__Work to be completed__: When scanning the data, count every line with "sidebar" in it, and report only the resulting number.

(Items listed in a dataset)
#####
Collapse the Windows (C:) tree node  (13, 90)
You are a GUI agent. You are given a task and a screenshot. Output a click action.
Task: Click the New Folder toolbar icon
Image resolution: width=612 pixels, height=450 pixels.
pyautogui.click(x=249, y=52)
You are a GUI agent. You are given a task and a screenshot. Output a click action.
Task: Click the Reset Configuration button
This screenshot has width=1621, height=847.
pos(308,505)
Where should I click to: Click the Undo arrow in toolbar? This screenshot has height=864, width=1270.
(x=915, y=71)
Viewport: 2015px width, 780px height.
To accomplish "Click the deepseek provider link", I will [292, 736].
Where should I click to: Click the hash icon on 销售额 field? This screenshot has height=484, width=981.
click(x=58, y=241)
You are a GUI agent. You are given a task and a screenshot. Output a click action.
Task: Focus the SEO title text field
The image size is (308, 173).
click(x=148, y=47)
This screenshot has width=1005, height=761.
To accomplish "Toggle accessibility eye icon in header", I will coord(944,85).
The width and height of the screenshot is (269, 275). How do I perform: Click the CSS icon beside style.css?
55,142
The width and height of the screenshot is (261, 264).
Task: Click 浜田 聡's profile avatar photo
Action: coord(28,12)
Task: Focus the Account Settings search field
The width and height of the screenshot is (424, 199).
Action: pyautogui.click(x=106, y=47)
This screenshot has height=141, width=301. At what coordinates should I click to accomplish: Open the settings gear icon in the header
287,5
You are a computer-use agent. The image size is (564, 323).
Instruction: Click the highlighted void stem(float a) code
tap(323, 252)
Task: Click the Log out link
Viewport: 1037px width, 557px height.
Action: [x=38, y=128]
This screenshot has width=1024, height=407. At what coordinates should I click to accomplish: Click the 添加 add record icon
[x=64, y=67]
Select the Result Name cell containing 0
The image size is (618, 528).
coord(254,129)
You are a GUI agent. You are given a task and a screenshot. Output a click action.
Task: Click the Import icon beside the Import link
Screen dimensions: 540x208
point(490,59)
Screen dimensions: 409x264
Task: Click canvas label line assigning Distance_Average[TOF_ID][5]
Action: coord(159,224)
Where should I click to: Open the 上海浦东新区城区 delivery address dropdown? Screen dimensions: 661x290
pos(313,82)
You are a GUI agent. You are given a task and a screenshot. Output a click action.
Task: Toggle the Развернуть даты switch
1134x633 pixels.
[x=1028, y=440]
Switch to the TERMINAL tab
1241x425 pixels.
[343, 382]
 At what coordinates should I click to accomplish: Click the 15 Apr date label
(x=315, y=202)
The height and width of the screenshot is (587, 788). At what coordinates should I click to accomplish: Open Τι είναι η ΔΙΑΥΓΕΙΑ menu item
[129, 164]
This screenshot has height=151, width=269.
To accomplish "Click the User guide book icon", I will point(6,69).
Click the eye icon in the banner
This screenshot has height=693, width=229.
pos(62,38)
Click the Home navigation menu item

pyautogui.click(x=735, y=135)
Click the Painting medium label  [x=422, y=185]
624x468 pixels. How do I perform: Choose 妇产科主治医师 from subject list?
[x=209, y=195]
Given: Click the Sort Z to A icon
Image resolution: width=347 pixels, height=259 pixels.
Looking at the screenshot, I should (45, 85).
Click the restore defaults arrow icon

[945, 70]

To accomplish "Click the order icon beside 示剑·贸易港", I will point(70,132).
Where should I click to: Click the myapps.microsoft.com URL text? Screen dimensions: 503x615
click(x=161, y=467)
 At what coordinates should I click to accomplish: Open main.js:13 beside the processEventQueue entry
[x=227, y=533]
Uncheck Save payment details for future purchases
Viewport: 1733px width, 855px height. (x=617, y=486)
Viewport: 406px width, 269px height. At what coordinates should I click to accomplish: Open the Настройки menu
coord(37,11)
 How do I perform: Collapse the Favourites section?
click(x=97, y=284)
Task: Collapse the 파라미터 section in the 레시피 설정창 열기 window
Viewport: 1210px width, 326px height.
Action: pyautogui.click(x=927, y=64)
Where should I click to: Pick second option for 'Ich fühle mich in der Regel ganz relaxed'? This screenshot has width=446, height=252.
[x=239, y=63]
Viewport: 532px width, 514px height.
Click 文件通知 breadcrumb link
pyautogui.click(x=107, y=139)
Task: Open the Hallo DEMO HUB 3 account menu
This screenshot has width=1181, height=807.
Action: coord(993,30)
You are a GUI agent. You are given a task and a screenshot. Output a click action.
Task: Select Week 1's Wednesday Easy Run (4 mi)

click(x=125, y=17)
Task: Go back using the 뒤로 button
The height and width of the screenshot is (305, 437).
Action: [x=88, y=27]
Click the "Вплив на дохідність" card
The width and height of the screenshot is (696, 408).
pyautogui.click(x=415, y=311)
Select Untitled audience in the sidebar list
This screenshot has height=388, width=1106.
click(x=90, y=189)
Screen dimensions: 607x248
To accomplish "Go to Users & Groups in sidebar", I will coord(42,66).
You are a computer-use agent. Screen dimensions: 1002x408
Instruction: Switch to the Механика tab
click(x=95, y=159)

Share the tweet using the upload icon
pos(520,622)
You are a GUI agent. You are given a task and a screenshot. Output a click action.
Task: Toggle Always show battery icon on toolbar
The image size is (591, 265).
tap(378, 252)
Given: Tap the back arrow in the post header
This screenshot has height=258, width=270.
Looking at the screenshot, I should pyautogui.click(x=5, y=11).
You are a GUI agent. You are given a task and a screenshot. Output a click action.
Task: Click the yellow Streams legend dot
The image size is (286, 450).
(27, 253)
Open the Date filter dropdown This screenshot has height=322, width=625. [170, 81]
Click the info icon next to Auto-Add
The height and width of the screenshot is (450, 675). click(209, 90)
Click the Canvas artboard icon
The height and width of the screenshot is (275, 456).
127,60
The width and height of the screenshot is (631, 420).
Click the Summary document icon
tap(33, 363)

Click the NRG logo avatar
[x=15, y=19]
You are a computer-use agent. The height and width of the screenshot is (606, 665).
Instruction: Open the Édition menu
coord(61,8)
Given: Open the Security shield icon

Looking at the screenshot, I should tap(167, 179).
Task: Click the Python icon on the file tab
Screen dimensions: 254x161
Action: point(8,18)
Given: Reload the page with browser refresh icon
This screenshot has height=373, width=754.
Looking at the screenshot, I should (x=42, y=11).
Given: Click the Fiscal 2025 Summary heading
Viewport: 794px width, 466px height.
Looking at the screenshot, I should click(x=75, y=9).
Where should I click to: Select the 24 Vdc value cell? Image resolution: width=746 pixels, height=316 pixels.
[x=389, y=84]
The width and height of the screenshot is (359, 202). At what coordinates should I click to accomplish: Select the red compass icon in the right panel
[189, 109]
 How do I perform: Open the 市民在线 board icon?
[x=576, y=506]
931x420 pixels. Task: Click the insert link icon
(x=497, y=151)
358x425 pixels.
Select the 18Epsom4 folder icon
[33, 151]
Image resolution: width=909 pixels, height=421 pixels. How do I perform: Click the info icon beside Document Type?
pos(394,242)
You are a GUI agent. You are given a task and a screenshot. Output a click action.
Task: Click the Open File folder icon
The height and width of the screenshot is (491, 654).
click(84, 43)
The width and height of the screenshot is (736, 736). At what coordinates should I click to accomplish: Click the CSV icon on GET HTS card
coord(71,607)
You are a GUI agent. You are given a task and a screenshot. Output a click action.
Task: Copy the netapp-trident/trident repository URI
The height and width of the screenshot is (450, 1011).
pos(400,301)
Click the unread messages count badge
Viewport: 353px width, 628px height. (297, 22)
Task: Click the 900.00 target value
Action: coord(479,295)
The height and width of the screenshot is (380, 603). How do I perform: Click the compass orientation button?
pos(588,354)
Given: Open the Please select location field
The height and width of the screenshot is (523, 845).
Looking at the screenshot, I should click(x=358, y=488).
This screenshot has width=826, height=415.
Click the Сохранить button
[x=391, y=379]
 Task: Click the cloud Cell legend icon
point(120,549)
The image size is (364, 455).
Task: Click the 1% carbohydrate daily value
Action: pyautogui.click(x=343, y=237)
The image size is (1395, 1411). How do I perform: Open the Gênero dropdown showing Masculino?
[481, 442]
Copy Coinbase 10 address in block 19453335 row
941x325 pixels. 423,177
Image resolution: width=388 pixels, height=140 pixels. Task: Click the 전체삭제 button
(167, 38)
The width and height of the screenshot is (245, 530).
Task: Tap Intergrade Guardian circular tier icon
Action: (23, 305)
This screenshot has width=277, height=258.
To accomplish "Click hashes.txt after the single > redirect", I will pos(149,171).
#####
__Solution below__: 2